● **WHAT THE EXERCISE ASKS**
Below are some entries. Repeat exactly the lines from the one with "Click the black bar at the photo's left edge" through the one with "Tap the Từ chối", and only those.

● **Stored data**
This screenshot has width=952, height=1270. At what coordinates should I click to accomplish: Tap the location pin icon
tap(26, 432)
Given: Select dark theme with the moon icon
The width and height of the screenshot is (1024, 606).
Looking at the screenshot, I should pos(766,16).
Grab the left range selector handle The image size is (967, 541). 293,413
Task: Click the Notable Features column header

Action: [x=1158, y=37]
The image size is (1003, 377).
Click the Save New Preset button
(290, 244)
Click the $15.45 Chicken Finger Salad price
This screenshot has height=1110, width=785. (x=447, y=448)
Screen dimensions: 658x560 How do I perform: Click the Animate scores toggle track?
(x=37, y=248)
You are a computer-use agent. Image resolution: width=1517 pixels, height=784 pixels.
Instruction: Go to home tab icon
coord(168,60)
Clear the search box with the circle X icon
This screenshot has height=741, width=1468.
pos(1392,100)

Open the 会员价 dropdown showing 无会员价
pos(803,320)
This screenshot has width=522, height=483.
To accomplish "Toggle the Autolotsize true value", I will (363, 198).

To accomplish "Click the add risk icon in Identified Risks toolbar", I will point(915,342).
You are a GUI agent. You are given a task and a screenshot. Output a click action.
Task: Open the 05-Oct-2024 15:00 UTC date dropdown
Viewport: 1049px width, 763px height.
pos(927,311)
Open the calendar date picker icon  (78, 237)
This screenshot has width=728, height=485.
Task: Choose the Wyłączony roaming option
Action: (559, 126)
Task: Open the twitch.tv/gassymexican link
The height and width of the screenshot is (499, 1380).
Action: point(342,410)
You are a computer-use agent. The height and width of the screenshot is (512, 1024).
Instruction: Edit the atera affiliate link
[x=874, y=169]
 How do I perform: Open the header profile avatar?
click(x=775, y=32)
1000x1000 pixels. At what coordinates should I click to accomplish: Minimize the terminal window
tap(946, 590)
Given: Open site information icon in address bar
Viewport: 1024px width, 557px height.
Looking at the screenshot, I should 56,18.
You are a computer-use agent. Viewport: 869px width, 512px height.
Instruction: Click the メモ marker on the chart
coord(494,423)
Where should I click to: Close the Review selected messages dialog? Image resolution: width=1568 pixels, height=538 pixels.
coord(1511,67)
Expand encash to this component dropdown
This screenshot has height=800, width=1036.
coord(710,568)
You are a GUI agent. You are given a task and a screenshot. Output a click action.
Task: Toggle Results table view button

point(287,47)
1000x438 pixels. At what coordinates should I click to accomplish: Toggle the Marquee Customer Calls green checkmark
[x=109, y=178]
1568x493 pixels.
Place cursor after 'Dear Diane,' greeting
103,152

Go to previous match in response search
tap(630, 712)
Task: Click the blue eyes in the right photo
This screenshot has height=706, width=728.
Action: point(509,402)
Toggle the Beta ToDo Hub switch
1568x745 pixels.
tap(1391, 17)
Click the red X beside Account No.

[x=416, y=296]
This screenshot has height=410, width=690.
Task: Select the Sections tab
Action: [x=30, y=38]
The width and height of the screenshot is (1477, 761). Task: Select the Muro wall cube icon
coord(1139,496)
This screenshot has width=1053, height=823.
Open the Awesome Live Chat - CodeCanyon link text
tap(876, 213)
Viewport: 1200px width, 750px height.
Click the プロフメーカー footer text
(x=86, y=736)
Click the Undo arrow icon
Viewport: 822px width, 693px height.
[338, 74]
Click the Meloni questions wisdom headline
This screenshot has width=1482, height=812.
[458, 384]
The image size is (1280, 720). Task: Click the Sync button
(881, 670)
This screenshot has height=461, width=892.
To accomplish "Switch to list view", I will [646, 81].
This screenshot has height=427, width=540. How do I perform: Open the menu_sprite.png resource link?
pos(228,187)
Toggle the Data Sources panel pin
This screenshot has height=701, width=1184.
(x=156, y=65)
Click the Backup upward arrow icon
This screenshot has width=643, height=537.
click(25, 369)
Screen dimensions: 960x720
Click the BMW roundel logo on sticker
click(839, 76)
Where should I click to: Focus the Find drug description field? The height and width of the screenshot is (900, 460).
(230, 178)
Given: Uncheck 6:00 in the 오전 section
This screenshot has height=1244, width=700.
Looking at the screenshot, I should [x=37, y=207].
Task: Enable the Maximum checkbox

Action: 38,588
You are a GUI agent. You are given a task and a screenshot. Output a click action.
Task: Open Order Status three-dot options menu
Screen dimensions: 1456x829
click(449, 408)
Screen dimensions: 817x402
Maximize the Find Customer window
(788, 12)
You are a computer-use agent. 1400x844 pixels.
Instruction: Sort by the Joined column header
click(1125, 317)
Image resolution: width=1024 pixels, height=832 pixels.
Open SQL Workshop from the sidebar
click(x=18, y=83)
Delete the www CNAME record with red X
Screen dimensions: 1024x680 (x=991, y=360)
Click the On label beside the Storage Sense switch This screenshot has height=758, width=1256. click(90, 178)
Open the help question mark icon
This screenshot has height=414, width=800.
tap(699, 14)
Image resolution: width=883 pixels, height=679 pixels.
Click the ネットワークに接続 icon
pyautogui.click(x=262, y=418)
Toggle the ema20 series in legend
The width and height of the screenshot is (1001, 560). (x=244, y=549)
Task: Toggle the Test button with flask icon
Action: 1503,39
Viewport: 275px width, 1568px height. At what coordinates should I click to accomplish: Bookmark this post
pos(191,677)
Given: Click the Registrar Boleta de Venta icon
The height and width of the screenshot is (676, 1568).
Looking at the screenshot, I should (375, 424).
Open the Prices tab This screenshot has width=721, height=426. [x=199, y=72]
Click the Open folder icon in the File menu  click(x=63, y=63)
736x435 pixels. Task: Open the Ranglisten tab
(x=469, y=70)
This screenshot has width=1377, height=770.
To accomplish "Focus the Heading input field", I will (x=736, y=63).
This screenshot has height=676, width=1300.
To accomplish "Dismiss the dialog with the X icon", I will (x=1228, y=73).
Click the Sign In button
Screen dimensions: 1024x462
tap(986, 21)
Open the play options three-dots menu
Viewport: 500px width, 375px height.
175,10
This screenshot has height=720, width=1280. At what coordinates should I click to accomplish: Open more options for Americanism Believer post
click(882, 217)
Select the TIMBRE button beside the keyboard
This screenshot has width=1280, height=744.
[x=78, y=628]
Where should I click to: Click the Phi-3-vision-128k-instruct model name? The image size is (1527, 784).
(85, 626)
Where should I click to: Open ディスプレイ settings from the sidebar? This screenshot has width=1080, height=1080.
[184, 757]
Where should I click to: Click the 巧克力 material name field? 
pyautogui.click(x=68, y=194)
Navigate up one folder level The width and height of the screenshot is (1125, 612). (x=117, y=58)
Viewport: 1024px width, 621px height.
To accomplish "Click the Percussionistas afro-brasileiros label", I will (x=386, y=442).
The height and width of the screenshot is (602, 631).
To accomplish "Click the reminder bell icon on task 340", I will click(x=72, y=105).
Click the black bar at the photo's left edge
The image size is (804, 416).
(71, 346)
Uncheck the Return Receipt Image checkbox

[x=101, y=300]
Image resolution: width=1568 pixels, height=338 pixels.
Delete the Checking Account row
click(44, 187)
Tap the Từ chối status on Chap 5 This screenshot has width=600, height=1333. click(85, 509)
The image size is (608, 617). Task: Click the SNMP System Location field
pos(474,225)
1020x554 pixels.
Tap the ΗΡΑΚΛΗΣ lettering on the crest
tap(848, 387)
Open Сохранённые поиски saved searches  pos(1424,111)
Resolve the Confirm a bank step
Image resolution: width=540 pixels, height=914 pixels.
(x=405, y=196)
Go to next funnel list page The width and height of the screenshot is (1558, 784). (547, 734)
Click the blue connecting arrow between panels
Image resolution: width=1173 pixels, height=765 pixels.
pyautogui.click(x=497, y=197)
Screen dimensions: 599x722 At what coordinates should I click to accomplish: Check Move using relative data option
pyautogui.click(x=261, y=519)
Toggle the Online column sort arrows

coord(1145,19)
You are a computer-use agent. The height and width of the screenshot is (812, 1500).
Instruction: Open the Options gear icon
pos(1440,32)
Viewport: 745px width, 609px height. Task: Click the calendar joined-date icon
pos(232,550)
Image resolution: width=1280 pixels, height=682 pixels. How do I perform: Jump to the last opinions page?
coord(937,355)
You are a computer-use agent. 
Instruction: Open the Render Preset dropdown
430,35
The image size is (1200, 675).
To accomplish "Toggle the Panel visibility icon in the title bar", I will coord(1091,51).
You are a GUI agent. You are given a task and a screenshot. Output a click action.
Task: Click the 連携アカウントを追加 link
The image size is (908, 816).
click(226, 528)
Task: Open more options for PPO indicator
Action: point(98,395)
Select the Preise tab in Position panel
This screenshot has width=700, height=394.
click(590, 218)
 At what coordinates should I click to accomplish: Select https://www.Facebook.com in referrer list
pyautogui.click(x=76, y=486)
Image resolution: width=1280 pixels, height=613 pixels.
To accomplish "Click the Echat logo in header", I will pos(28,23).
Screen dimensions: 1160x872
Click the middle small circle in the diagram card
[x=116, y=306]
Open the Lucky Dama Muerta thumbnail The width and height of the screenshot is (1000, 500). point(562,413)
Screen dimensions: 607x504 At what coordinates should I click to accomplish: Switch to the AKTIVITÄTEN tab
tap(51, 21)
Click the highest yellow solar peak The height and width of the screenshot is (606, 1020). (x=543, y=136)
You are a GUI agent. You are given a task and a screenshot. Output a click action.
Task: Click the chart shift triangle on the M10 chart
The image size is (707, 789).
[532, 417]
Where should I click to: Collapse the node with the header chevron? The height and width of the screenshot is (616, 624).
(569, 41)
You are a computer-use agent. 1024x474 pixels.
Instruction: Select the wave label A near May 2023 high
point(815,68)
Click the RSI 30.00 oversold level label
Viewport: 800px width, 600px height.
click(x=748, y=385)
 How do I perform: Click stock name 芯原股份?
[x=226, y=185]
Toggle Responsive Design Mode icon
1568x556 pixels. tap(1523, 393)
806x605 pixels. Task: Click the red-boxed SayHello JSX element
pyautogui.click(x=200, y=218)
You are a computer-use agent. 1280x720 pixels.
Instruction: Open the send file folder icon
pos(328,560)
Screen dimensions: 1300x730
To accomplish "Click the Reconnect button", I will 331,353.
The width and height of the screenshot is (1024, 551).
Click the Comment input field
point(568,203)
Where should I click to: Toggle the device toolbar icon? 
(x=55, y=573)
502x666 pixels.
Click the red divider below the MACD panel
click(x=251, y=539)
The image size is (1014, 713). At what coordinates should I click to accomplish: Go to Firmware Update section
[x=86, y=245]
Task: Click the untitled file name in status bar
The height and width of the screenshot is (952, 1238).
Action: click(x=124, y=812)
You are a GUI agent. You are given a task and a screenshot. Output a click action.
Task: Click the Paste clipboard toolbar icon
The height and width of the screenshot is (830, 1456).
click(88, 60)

● **RESULT FOR THIS EXERCISE**
Click the black bar at the photo's left edge
The image size is (804, 416).
(71, 346)
Uncheck the Return Receipt Image checkbox

[x=101, y=300]
Image resolution: width=1568 pixels, height=338 pixels.
Delete the Checking Account row
click(44, 187)
Tap the Từ chối status on Chap 5 This screenshot has width=600, height=1333. click(85, 509)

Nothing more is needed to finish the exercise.